Man Utd and co ‘told to pay more’ as Prem row erupts after Everton punishment

Man Utd and co 'told to pay more' as Prem row erupts after Everton punishment

The Premier League’s traditional ‘Big Six’ has reportedly been instructed to ‘pay up’ as part of the £130million rescue package being organised for the rest of the football pyramid. Tensions are running high in board rooms around England currently following the point deduction imposed on Everton earlier this week.

The Premier League is hoping to strike a deal with the lower divisions over the wealth gap as soon as possible, with how the money is filtered down the chain a major cause for concern for many clubs that are in desperate need of more regular financial backing.

A meeting between the 20 top-tier shareholders in the Premier League is set to take place on Tuesday, in what is a crucial day for clubs at all levels.

According to The Telegraph, tensions are set to resurface during the meeting due to the point deduction that Everton were hit with for breaching the Premier League’s profitability and sustainability rules.

Clubs are in agreement that the method by which money is filtered down the football pyramid must be reviewed, but there is a divide between the ‘Big Six’ and the rest of the Premier League. The smaller sides feel that richer clubs should be contributing more to the solidarity pot, and the idea of a transfer tax has been sounded out that would see a percentage of fees additionally paid when purchasing players.

However, a transfer levy is the more probable outcome at this stage which would be formulated using prize money and other factors. That agreement is expected to be finalised on Tuesday, much to the frustration of some clubs.

There are fears that if merit is highly valued during the formula then top clubs, like Manchester City, may not pay a significant fee towards the overall pot despite recording immense profits year on year – with the Etihad Stadium outfit recording revenues of £712.8m this year.
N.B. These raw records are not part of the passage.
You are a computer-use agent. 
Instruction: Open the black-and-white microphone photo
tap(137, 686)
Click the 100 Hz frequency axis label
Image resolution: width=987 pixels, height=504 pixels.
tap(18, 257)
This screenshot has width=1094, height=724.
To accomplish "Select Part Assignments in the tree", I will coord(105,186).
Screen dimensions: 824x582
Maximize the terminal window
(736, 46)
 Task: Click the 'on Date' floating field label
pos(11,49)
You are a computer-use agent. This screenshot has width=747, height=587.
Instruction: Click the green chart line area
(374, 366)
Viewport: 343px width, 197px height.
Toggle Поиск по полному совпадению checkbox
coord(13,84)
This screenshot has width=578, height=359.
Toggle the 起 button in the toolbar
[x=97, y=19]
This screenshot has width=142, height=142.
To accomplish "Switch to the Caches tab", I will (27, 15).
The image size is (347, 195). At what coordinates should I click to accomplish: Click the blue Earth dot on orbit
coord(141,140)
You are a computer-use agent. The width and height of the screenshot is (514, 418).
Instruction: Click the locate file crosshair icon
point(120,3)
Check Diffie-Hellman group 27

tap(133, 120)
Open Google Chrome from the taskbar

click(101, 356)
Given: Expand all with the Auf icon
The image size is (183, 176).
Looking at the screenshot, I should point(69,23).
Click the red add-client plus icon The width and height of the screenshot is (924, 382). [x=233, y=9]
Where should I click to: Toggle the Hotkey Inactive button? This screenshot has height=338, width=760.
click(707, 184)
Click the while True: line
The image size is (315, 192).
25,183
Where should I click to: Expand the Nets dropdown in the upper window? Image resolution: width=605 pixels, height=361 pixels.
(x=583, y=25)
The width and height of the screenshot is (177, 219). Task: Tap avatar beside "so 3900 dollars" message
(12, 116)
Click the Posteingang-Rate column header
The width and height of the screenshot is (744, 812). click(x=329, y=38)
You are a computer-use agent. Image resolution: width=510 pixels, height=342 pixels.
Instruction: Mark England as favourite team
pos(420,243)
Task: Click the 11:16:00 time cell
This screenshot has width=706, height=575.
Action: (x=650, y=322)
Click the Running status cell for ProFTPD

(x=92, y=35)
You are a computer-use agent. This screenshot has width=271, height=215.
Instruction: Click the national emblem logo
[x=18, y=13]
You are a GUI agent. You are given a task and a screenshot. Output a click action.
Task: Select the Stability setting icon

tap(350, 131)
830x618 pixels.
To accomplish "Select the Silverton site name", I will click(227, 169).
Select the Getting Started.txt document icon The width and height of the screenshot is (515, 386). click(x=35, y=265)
Everton are among those likely to feel bitter about the situation given that they could be on the cusp of financial insecurity if they are sued by Leicester City, Leeds United and Burnley. Each of the aforementioned clubs are demanding £100m each, despite the club already being in £500m dept. If the Toffees are unable to foot the bill then they could be forced to go into administration, which would see them face an additional nine-point deduction.